“In my opinion, good energy—kindness, decency, and love—is the most transformative force in the world.” (Cory Booker)
We don’t watch a whole lot of TV anymore, and when we do, it’s just as likely to be a vintage sitcom as a current show. Bill and I realized some time ago that there’s a lot of television other people say is top-quality—well-written, good acting, compelling stories—that we just don’t find enjoyable. And one of the reasons is that the characters are all rather unkind.
Our friends have raved about Sons of Anarchy, Breaking Bad, The Walking Dead, and several other top-rated shows, but I was turned off by the violence, and the fact that “good guys” were few and far-between. I know I’m probably missing some great stories and some tremendous acting, and perhaps even being stubbornly short-sighted, but if I listen to my gut—which rarely steers me wrong—these are not shows that serve the world I aspire to live in.

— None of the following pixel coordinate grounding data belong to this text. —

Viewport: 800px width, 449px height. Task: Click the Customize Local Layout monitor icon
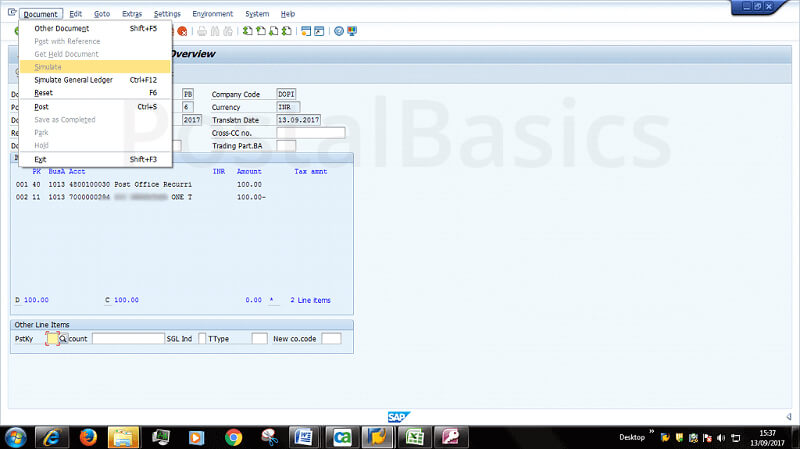[353, 31]
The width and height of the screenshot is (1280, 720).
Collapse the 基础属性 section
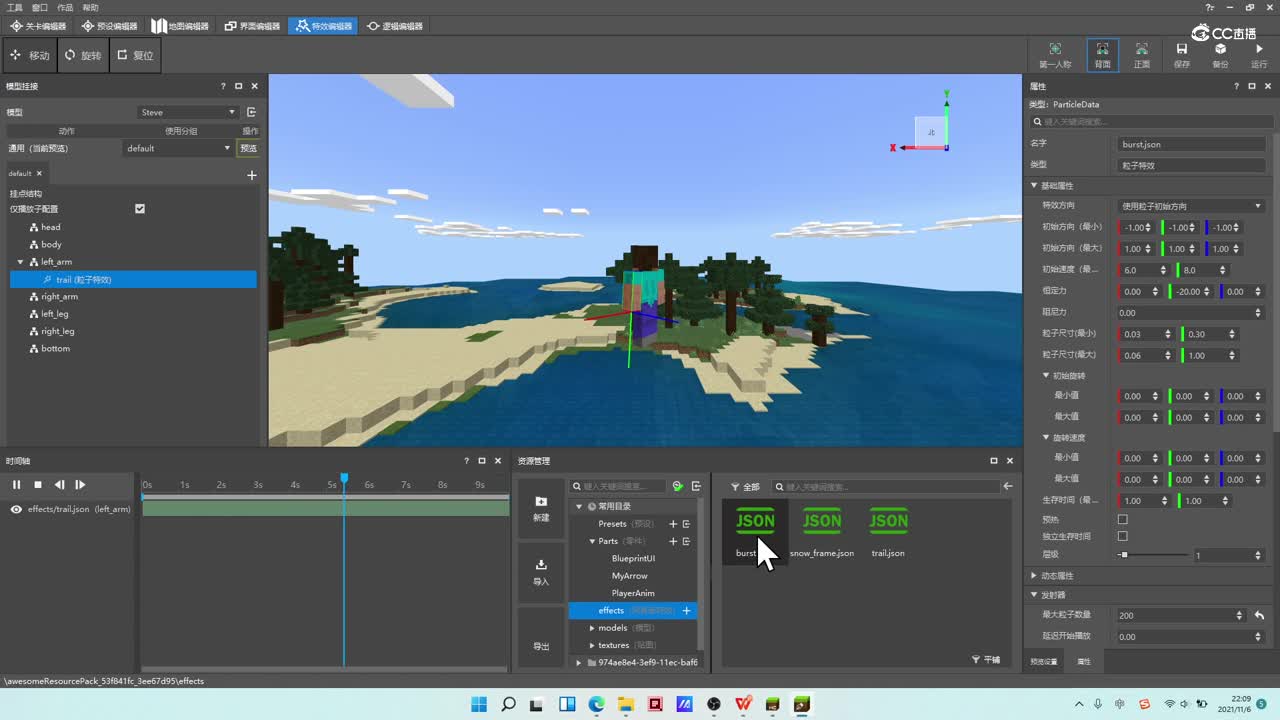pos(1034,186)
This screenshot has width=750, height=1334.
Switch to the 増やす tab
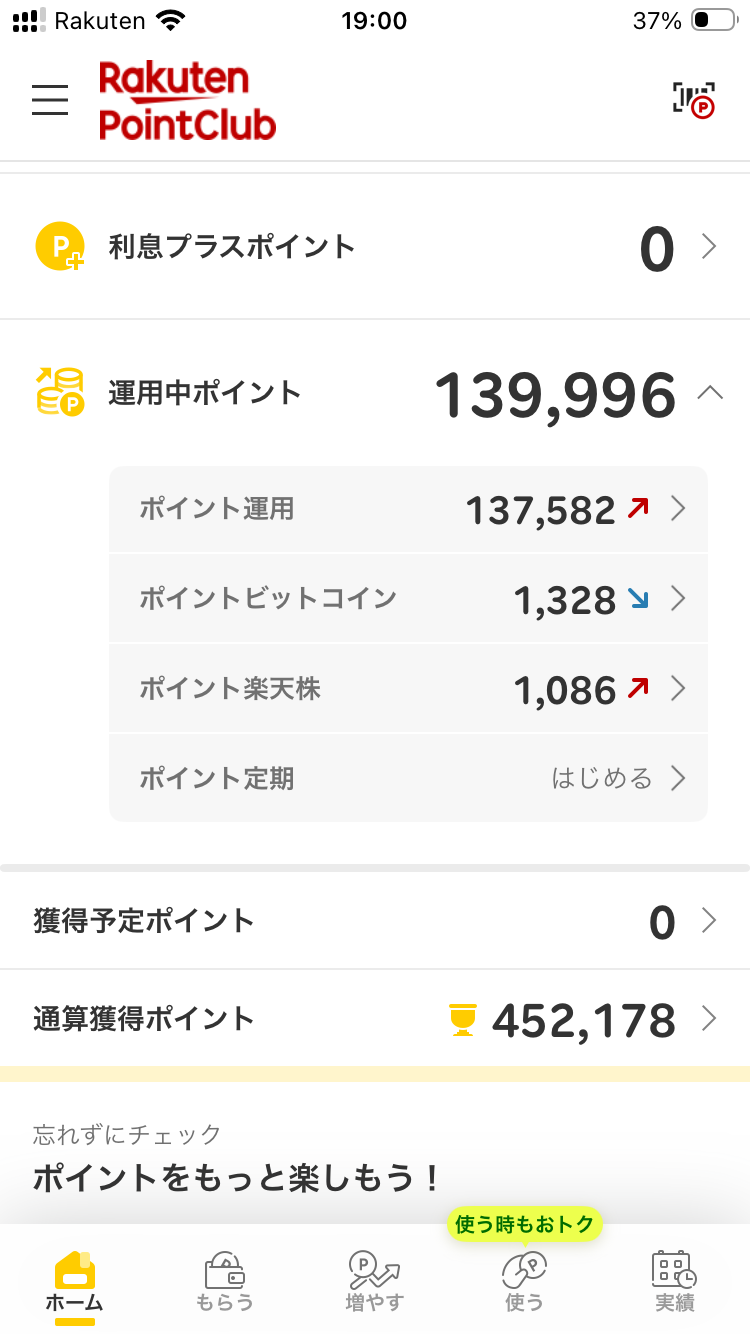pyautogui.click(x=374, y=1281)
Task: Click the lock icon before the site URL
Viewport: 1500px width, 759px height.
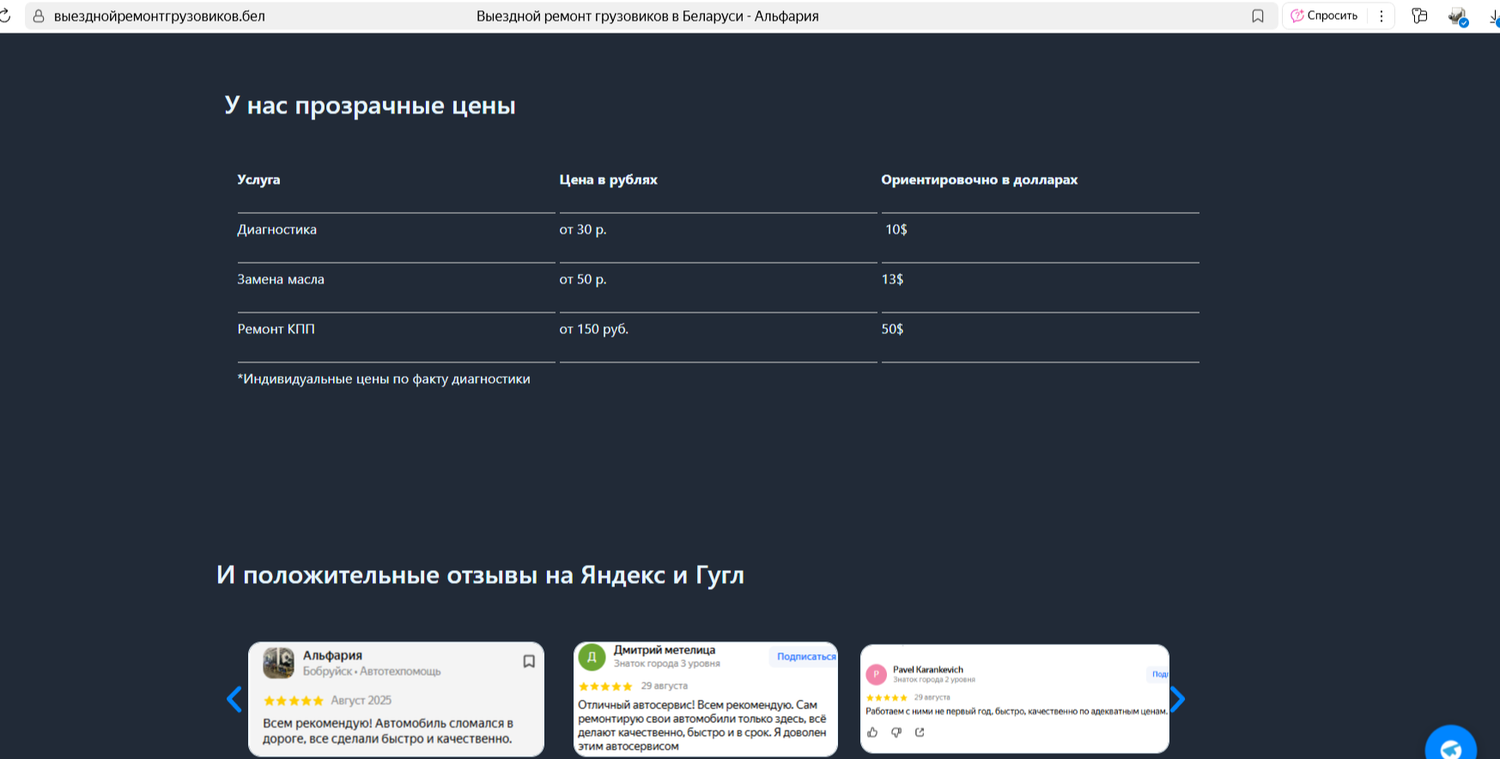Action: tap(39, 16)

I’ll admit that I haven’t really given some of these shows much of a chance, and I may be basing my judgment on too little evidence. I like to think of myself as open-minded, so my obstinate refusal to watch shows that others—including critics—deem outstanding is somewhat unsettling. I’m reminded of the fact that I refused for five decades to eat broccoli, and then when I finally did, discovered that it’s one of the best things on the planet.

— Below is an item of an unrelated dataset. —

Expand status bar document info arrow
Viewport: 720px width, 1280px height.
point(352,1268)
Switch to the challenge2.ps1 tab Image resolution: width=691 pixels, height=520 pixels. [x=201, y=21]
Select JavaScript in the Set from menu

Still, if all the characters on a TV show are people we wouldn’t want in our house, chances are, we don’t really want the show in our house either. Take Seinfeld, for example. I know everyone loved Seinfeld and it’s probably sacrilegious to be saying that we didn’t. We watched for much of its first season—and saw that these weren’t especially pleasant people. They were not people we would want as friends, and, in fact, might be people we would go out of our way to avoid having to interact with. So, why were we inviting them into our home every week? The show was often funny, and funny is usually good, but this humor was frequently hurtful and mean: the main characters were smugly judgmental and mocked people with little justification, achieving laughs at the expense of others. After watching Seinfeld, we didn’t feel good or happy. We just wanted their energy out of our house. And it raised the question: does watching meanness make us more inclined to be mean, or make us more accepting of unkind behavior?
Likewise, we watched House of Cards for a couple of seasons—who wouldn’t want to watch anything with Kevin Spacey in it, after all? But, toward the end of the first season, we realized there was not a single likable character on the show. They were devious, manipulative, cruel, and immoral. It depressed us to wonder how true-to-life some of the political intrigues and plots might be. Despite great acting, the show was a downer and the characters were not people we wanted in our home.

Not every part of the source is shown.